The 10-city and 20-city composites recorded miniscule rises for March 2014, increasing .8% and .9% month-over-month, the latest S&P/Case-Shiller Home Price Indices report said.
“Housing indicators remain mixed. April housing starts recovered the drop in March but virtually all the gain was in apartment construction, not single family homes,” said David M. Blitzer, chairman of the Index Committee at S&P Dow Jones Indices.
This is compared to the 10-city and 20-city composites posting returns of 13.1% and 12.9%, respectively, in the twelve months ending February 2014.
“The year-over-year changes suggest that prices are rising more slowly,” Blitzer added. “Annual price increases for the two composites have slowed in the last four months and 13 cities saw annual price changes moderate in March.”
But this is not bad news for the housing market according to Quicken Loans Vice President Bill Banfield.
“While the increase in home prices is slowing, homeowners have still gained a significant amount of equity in the last year. A moderation in price increases is a reflection of a healthy housing market, especially if it continues as inventory increases,” Banfield said.
Nineteen of the 20 cities posted positive returns in March, with New York being the only city to report a decline.
Meanwhile, Dallas and Denver reached new index peaks, as Chicago posted its highest year-over-year return since December 1988, at 11.5%.
Las Vegas and San Francisco, the cities with the highest returns, saw their rates of gain slow to approximately 21%.
This is compared to their post-crisis peak returns of 29.2% and 25.7%, respectively.

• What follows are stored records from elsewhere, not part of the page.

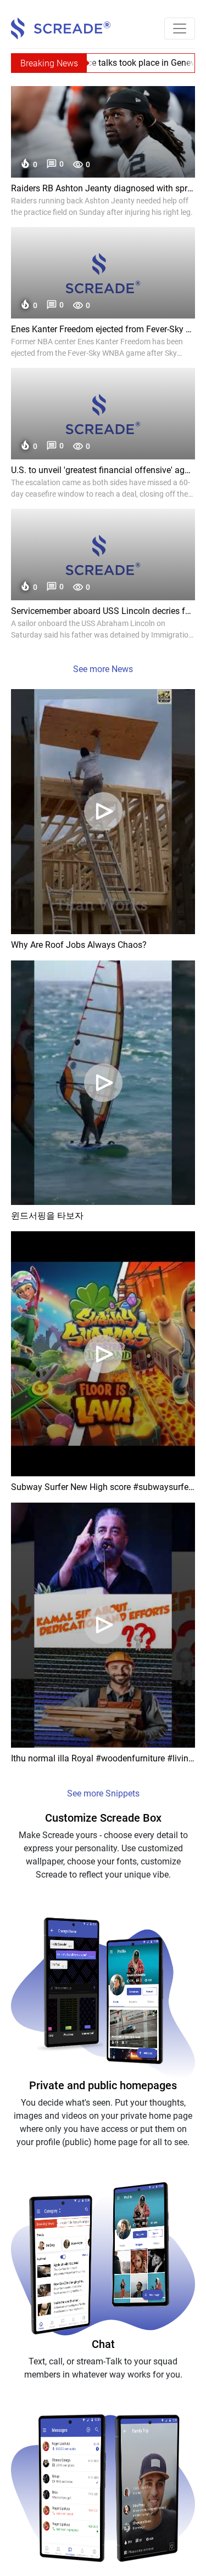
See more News (103, 669)
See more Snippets (103, 1793)
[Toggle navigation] (179, 28)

Blitzer also noted, “New home sales rebounded from recent weakness but remain soft. Mortgage rates are near a seven-month low but recent comments from the Fed point to bank lending standards as a problem. Other comments include arguments that student loan debt is preventing many potential first time buyers from entering the housing market.”
This follows the Federal Housing Finance Agency House Price Index released Tuesday that said home prices continued to trend higher and increased for the eleventh consecutive quarter, rising 1.3% in the first quarter of 2014.